§ **LISTED RECORDS**
:::::

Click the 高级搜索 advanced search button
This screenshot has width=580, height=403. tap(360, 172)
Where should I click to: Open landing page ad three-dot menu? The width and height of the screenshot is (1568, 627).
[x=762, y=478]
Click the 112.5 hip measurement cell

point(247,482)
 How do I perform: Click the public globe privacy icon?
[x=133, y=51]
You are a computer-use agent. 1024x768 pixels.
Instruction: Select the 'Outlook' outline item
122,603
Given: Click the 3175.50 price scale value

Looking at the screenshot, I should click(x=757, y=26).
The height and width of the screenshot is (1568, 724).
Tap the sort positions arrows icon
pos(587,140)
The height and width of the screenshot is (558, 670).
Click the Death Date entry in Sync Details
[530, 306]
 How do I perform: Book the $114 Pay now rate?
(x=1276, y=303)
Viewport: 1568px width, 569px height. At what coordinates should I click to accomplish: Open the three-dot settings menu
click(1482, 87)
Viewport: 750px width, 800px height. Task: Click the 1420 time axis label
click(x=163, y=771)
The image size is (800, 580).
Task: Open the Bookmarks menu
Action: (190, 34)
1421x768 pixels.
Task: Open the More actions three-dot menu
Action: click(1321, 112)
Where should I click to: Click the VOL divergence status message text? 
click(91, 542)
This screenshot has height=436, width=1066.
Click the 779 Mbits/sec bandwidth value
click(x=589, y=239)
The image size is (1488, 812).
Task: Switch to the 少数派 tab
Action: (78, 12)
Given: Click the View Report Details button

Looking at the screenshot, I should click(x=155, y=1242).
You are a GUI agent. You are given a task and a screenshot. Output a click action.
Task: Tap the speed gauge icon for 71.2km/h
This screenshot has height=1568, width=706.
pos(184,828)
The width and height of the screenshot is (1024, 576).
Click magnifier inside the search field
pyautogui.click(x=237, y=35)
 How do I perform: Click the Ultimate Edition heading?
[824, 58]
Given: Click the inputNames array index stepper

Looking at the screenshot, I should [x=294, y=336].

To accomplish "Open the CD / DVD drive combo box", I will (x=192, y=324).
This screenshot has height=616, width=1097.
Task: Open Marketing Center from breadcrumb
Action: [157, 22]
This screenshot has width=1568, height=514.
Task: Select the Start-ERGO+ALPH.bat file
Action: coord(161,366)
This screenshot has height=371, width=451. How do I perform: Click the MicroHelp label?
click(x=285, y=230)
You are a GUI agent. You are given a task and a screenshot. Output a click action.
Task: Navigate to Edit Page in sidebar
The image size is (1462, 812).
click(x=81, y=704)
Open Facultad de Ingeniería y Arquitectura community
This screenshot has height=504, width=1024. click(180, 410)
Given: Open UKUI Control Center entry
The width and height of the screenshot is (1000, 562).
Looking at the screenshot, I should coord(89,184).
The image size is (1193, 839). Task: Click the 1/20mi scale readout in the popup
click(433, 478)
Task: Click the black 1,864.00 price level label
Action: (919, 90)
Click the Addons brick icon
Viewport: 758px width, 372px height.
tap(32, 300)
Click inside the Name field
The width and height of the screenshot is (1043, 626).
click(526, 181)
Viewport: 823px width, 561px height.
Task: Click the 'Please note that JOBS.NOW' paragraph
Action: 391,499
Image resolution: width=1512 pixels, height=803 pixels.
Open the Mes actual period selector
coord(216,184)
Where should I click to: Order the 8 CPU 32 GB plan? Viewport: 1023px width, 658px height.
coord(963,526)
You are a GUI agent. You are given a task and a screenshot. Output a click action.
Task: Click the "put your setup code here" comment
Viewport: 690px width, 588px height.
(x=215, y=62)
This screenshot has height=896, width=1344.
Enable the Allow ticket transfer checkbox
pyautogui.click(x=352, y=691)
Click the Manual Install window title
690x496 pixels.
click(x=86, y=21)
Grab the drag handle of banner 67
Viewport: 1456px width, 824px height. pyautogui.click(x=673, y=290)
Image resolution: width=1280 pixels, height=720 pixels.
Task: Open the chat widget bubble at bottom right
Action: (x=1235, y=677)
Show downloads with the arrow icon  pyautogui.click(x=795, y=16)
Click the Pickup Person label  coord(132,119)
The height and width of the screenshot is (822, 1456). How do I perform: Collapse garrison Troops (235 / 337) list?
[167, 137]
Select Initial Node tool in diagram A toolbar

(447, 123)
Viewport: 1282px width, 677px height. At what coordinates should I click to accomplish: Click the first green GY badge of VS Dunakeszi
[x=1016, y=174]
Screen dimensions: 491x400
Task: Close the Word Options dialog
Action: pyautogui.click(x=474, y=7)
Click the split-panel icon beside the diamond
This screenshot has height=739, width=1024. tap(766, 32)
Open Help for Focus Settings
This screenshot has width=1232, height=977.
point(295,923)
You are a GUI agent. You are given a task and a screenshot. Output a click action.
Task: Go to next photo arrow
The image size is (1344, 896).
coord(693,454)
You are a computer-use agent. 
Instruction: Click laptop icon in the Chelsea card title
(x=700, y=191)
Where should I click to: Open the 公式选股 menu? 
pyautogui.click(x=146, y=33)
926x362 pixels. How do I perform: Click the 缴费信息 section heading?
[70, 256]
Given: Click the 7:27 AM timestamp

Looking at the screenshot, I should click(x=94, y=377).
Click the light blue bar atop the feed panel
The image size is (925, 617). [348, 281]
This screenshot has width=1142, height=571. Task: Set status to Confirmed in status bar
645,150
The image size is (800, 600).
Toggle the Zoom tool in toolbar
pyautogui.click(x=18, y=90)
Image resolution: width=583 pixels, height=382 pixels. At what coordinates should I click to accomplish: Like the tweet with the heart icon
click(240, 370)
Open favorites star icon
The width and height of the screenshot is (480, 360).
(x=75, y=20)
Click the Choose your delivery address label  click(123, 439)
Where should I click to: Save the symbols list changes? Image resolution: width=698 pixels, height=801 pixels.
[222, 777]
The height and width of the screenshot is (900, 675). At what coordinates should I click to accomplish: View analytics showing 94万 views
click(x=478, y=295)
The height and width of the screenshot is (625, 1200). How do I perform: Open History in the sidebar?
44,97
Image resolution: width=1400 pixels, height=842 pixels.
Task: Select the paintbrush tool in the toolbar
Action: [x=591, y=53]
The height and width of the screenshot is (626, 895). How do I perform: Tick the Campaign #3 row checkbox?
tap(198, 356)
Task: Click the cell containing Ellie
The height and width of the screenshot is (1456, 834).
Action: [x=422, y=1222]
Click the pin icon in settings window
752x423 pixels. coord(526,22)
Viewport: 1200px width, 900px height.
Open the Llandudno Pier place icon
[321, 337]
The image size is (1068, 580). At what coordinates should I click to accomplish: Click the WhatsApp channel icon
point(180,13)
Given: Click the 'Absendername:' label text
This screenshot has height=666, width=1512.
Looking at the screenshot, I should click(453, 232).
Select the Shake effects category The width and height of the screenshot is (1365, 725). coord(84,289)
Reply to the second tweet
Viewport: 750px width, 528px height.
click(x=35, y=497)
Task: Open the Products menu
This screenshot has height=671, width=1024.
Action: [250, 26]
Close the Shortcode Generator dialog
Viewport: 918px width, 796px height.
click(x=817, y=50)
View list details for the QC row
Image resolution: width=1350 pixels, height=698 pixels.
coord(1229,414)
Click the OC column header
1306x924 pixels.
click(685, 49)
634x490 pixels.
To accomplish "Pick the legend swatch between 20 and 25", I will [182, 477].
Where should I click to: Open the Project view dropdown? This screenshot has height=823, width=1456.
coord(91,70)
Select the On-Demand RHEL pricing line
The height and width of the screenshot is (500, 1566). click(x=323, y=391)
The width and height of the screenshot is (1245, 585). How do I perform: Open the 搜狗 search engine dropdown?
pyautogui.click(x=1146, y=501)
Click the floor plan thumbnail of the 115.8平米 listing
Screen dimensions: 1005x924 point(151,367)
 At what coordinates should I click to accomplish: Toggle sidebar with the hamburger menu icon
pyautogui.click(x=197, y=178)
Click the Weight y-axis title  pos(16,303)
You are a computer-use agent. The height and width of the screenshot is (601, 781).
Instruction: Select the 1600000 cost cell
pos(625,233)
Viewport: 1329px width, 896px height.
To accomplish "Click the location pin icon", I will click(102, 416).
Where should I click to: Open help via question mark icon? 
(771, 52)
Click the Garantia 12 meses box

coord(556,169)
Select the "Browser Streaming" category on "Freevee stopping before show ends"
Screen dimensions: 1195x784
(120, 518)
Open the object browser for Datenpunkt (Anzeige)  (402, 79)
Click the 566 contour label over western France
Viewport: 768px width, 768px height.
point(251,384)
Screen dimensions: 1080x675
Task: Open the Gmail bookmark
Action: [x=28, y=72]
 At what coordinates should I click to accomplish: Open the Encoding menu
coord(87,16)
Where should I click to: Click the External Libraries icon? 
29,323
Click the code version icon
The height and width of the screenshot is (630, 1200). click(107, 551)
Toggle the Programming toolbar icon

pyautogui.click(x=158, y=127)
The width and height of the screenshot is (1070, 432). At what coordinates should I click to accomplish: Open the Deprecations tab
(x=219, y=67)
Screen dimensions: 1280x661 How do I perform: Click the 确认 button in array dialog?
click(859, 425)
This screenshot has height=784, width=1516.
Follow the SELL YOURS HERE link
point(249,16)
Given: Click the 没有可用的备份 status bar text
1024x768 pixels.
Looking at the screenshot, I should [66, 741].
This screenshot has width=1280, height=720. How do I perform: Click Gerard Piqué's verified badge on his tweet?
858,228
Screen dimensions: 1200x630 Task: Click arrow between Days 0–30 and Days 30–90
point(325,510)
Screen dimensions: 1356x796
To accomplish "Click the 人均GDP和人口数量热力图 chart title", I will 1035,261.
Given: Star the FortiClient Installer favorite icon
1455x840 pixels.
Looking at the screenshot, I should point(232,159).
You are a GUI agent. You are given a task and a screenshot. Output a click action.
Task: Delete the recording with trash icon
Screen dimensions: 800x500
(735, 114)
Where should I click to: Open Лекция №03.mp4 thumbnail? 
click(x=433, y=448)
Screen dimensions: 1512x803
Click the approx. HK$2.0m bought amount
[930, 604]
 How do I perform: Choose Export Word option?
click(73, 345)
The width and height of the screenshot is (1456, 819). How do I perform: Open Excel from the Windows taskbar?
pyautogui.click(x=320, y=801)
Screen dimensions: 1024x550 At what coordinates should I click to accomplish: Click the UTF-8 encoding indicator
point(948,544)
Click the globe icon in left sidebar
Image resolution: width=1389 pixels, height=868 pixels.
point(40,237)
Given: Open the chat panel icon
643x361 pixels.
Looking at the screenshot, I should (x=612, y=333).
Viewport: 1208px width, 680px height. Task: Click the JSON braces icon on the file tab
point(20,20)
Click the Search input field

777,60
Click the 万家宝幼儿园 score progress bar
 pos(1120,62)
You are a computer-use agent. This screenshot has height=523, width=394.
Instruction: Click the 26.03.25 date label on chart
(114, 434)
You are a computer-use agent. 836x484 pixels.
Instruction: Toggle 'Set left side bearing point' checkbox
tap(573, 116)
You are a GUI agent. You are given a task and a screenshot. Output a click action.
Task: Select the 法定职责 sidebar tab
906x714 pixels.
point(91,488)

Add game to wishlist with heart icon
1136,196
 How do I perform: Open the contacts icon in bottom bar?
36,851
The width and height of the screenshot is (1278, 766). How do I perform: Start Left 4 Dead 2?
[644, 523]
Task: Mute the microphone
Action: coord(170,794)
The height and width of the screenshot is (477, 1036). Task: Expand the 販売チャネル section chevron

:::::

§ **ACTION ITEM**
Repeat word for word every line from the start of the entries to the line holding "You are a computer-use agent. 1024x768", inclusive, and nothing else.

§ **EXERCISE ANSWER**
Click the 高级搜索 advanced search button
This screenshot has width=580, height=403. tap(360, 172)
Where should I click to: Open landing page ad three-dot menu? The width and height of the screenshot is (1568, 627).
[x=762, y=478]
Click the 112.5 hip measurement cell

point(247,482)
 How do I perform: Click the public globe privacy icon?
[x=133, y=51]
You are a computer-use agent. 1024x768 pixels.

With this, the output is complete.